(DATA TO PROCESS)

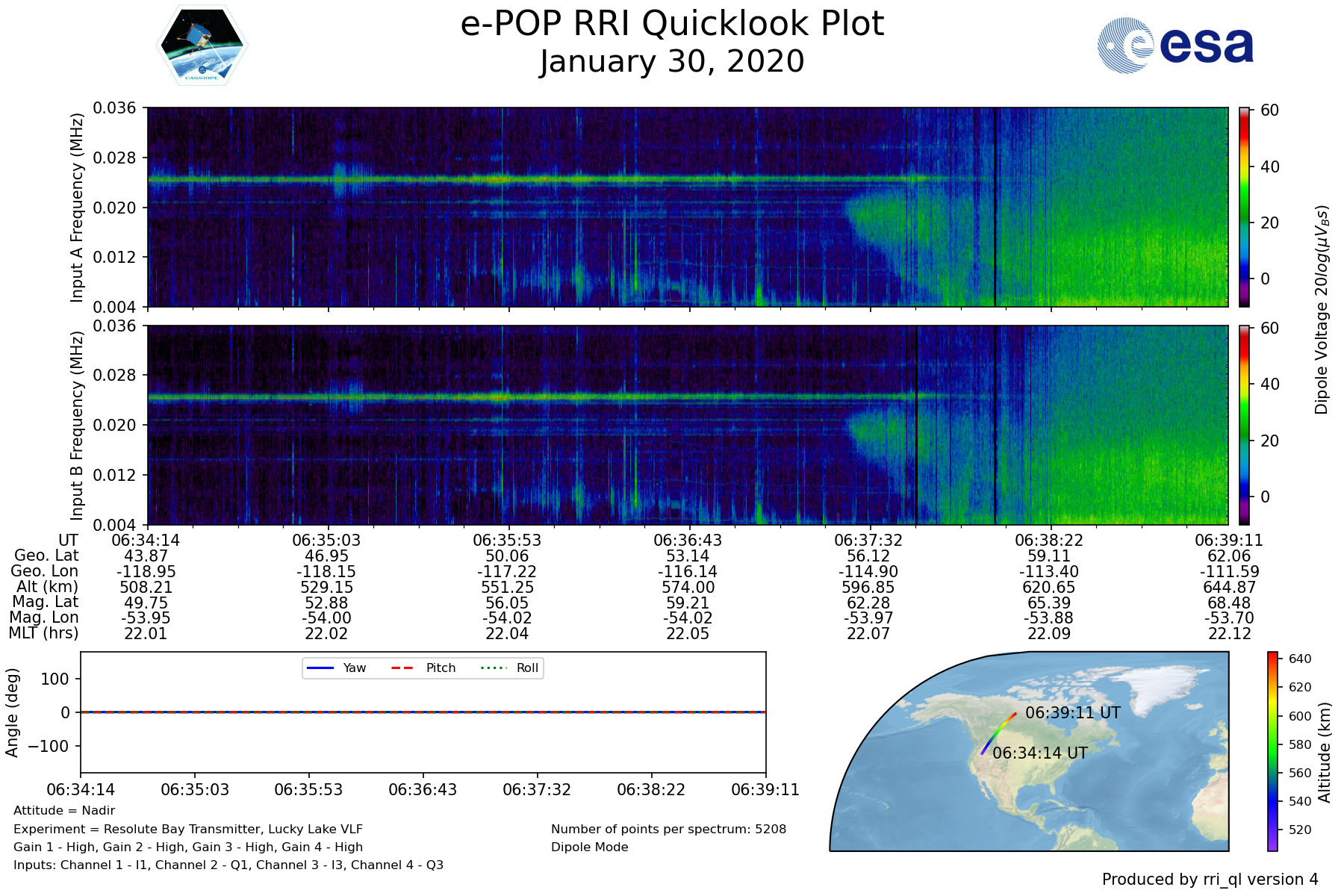
Task: Click the 06:36:43 tick on attitude plot
Action: pyautogui.click(x=423, y=790)
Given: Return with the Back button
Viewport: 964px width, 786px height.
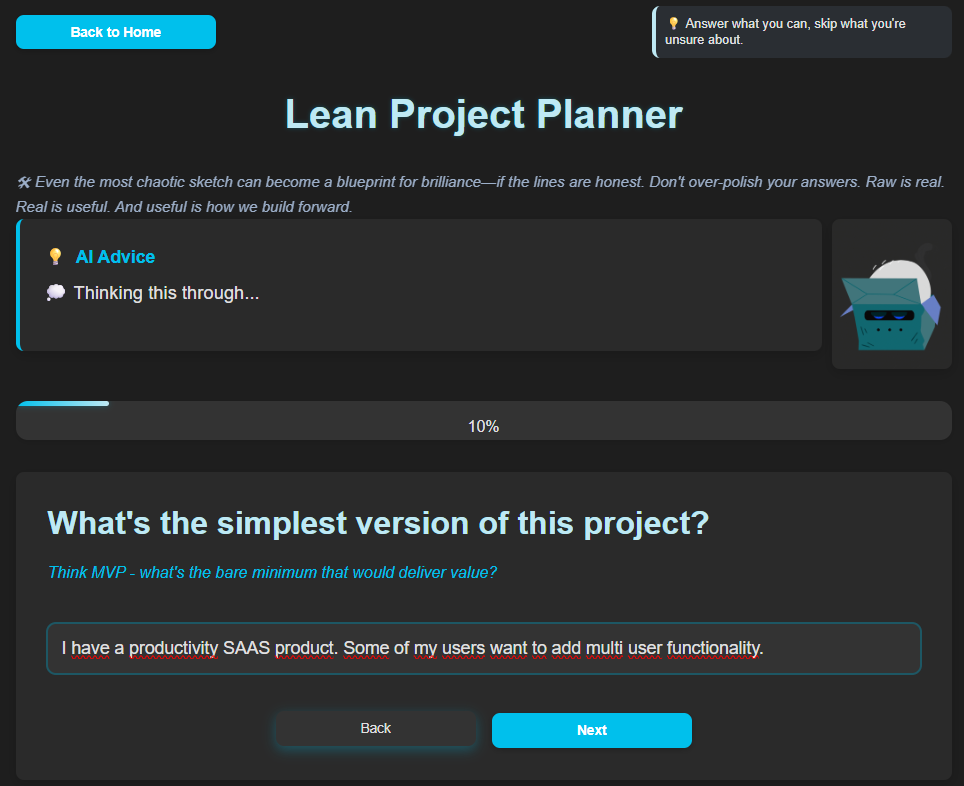Looking at the screenshot, I should tap(376, 728).
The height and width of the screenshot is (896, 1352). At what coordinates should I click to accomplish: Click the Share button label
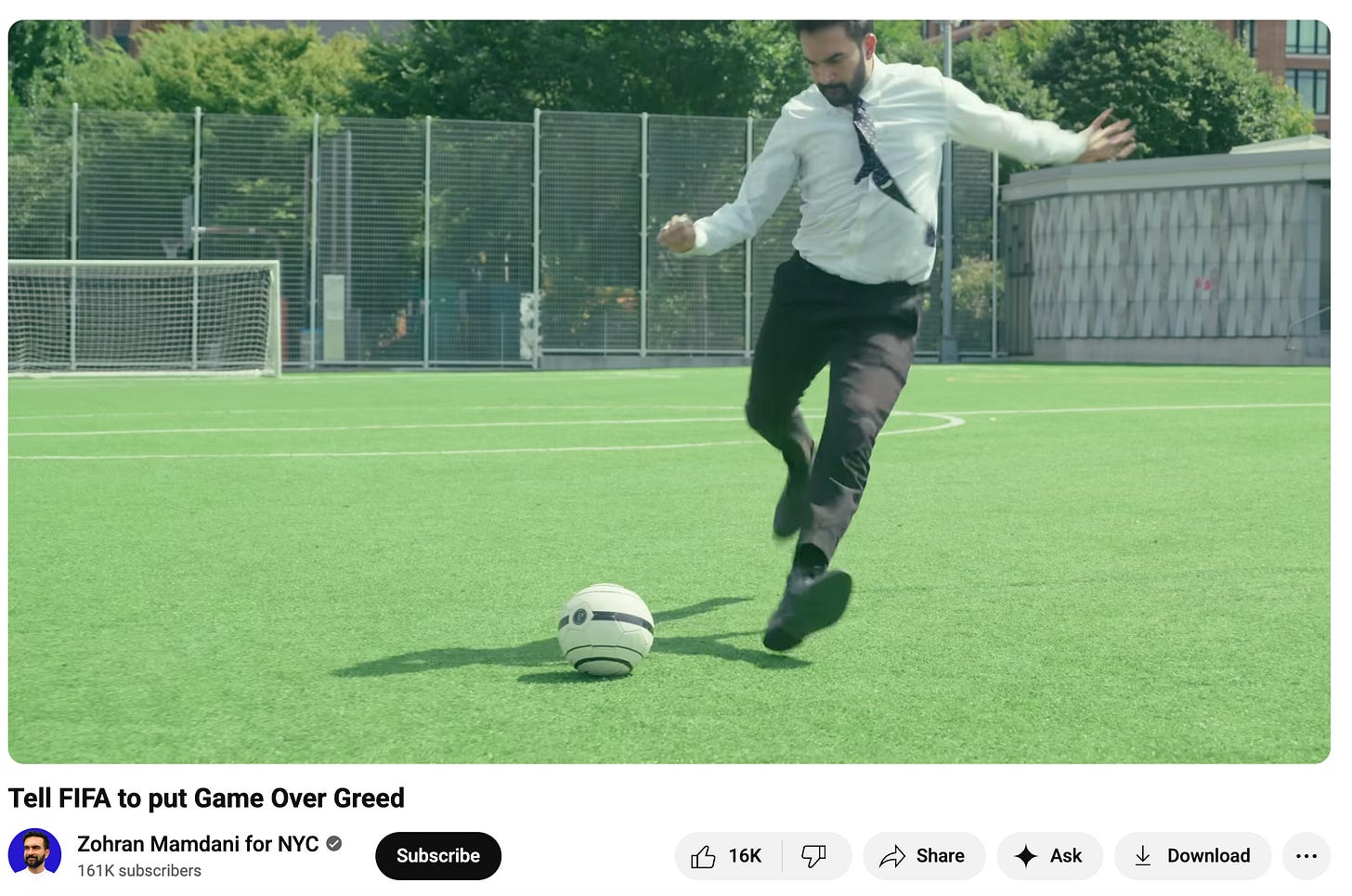(940, 856)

(End DATA TO PROCESS)

PROBLEM TO SOLVE:
Both ends included, copy the lines from the one holding "Given: Return with the Back button" to the last line of the entries exactly, with all pictures left out.

ANSWER AREA:
Given: Return with the Back button
Viewport: 964px width, 786px height.
Looking at the screenshot, I should tap(376, 728).
The height and width of the screenshot is (896, 1352). At what coordinates should I click to accomplish: Click the Share button label
(940, 856)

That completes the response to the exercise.